Keyifli okumalar :) Lütfen yorum yapmayı unutmayın 

Evran ile konuştuktan sonra içim içime sığmamıştı tüm gün. Geriye kalan iki dersim bana bir ömür gibi gelirken dakikaları saydığımı hatırlıyordum en son. Dersten çıkıp kafede beni beklediğini umduğum Evran'a bir an önce gitmek istesem bile yine onun için rutinimi değiştirmeyecektim. Beklemeliydi. Söylediği onca şeyden sonra zaten hemen affetmiş ve ders çalıştırmayı kabul etmiştim. Birazcık beklemesi bunların yanında hiçbir şeydi.

"Biraz dersi dinlesene Asel." Pelin'in sesini duyduğumda dikkatimi derse vermeye çalışsam da nafileydi. "Derste bahsettiği her şeyi soruyor, biliyorsun."

"Biliyorum ama hiç canım istemiyor Pelin," dedim omuz silkerek. "Sonra notları alırım ben senden."

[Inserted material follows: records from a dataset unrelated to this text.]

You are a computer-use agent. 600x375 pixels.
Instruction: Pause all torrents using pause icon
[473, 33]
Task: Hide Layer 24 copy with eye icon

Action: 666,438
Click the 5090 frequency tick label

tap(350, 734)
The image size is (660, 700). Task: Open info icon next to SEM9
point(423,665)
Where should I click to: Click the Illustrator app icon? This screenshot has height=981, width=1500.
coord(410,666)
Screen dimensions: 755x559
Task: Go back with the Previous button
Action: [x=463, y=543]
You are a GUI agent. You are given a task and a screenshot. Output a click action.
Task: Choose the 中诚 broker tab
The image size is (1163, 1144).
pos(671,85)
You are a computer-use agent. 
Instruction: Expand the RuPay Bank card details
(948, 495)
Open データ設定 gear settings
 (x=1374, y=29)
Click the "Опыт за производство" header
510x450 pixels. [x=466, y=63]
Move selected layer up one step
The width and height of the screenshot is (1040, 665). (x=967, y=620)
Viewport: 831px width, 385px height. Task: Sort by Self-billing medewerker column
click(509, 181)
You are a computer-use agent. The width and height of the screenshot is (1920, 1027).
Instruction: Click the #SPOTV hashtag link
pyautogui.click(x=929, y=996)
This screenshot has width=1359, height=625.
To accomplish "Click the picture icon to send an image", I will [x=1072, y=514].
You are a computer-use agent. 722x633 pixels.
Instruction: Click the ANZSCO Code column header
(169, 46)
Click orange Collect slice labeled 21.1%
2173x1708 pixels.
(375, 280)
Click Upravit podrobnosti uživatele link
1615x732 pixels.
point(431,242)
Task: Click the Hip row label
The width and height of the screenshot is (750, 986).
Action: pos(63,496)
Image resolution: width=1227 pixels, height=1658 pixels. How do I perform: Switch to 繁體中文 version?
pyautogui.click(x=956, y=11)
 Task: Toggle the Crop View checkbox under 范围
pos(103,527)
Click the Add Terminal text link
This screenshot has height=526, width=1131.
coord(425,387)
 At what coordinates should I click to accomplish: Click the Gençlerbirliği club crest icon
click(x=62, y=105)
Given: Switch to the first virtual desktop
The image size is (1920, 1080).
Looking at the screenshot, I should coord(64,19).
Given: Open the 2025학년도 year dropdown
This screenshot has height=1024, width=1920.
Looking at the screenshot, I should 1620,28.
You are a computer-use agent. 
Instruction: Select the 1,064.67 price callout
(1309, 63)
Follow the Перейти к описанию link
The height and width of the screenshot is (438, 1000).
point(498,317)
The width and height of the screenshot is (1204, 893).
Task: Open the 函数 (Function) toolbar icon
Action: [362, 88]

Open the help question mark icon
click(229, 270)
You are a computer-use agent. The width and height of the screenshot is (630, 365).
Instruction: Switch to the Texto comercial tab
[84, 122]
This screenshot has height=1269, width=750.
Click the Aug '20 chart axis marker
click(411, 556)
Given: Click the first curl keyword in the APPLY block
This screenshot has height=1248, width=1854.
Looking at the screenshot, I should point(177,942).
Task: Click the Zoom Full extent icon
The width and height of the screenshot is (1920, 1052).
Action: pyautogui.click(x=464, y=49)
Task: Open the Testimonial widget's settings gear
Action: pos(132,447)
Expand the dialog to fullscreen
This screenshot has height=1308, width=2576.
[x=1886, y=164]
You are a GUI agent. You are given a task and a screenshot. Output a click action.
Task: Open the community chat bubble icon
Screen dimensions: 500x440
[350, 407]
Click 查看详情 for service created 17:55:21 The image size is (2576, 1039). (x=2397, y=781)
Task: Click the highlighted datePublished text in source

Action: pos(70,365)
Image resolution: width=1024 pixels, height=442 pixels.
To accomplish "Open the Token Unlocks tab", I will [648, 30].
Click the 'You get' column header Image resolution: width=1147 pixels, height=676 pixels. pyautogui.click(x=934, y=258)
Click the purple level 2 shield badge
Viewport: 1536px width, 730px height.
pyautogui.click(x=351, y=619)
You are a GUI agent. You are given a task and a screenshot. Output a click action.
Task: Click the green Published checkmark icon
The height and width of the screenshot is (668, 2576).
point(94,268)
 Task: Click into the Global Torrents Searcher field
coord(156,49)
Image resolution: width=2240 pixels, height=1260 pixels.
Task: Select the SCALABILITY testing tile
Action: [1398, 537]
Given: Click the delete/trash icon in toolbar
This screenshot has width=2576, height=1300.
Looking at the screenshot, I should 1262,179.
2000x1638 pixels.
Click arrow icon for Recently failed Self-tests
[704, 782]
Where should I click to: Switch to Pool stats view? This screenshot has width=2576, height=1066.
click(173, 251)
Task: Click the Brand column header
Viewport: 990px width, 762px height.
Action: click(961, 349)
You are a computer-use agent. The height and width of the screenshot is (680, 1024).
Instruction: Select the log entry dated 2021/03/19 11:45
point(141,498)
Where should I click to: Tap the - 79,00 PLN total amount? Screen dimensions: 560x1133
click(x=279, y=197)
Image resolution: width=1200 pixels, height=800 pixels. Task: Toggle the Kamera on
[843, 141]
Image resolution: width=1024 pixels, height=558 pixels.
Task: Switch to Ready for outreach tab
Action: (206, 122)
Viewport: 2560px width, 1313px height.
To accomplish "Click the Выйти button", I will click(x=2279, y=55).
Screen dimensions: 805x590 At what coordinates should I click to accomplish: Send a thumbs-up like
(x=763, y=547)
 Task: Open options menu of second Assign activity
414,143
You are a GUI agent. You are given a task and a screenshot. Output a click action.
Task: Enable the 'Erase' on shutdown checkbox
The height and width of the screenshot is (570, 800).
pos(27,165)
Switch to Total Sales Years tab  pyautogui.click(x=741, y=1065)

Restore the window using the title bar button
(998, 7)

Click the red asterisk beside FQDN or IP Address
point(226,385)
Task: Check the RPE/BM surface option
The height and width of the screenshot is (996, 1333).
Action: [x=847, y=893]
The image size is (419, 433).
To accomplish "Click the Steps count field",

"O konuştuğun çocukla mı ilgili yoksa?" İtiraf etmeliyim ki sesindeki ima heyecanlanmama neden olmuştu ancak yine de, "Ne alakası var?" dedim hemen. Daha fazla konuşmaması için önüme döndüğümde o da dikkatini tekrar derse verdi. Bölümde aramızın iyi olduğu birkaç kızdan biriydi Pelin. Damla ile arkadaşlığımız farklı bir boyutta olduğu için genelde kafa kafaya verdiğimizde hepsini çekiştirsek bile aslında iyi kızlar olduklarını da biliyorduk. Sırrımı verip özelimi açmazdım belki ama sohbet etmekten de çekinmeyeceğim insanlardı. Zaten kimseyle de bir problemim yoktu.

Sonunda ders bittiğinde rahatlayarak ayağa kalktım. Aceleyle eşyalarımı toplayıp kızlara veda ettikten sonra hızlı adımlarla çıkışa doğru yürüdüm. Bir an önce kafeye varıp Evran'ın beni beklediğini görmeliydim. Kırılan gururum bu şekilde daha iyi hissederdi.

Montumu giymeye çalışırken telefonum çalmaya başladı. Damla'nın aradığını görünce meşgule alıp en yakın zamanda arayacağıma dair mesaj çekerken birine çarpmamla irkildim.

"Burnum acıdı," diye söylendim ters ters yüzüme bakan Gece'ye.

"Bunu duyduğuma sevindim." Gözlerimi devirip Damla'ya mesaj attıktan sonra elimde tuttuğum ıvır zıvırları çantama atıp dikkatimi tamamen Gece'ye verdim. Sinirli olduğu her halinden belliydi. "Nereye gidiyorsun böyle acele acele?"

"Hiç!" diyerek omuz silktikten sonra inandırıcı olmasını umduğum bir gülümseme yerleştirdim dudaklarıma. "Sen nereye? Dersin mi var?"

"Evet var," dedikten sonra bir adım geri çekilip çikolata kahvesi gözleriyle beni baştan aşağı süzdü. Asıl bombanın şimdi geleceğini biliyordum. "Dün niye gelmedin? Aslında gelmemenle ilgilenmiyorum. Neden gelmeyeceğini söylemedin?"

"Geç kalktım Gece. Sonra da unutmuşum işte."

"Yanlış cevap!" Gözlerimi devirip ofladım.

"Gerçekten bir şey yok, unutmuşum." Yalan değildi. Duygusal anlamda bir çöküş yaşarken Gece'ye haber vermek ilk olarak aklıma gelmemişti. Sonra da bir şeyler anlaması veya benim çenemi tutamama ihtimalim gözümü korkutmuştu ve aramamıştım. "Hadi sen geç kalma dersine." Uzanıp yanağın öptükten sonra gülümseyip kolundan ittirdim. İnanmış gibi durmuyordu ama üstelemedi. Ona gerçekleri anlatmaya kalksam daha cümlem bitmeden Evran'ı bulur ve kavgayı başlatacak ilk yumruğu yüzüne geçirirdi ki bu istediğim son şey bile olamazdı.

Gece'nin yanından ayrıldıktan sonra bir engele daha takılmamak için dua ederek kafeye vardım. Gözlerim kalabalıkta, tanıdık simaların üzerinde gezinirken en uçta oturan ve sanki ölümsüzlüğün formülünü okuyormuş gibi şaşkınlıkla kitaba bakan Evran'ı gördüm. Gerçekten çalıştırılmaya ihtiyacı vardı.

Gülüşümü gizlemeden ve hatta kıkırtılarımı bastırmadan yanına vardığımda kaşları daha çok çatıldı.

"Bu sene mezun olamayacağımı kabullenmem gerekiyor sanırım."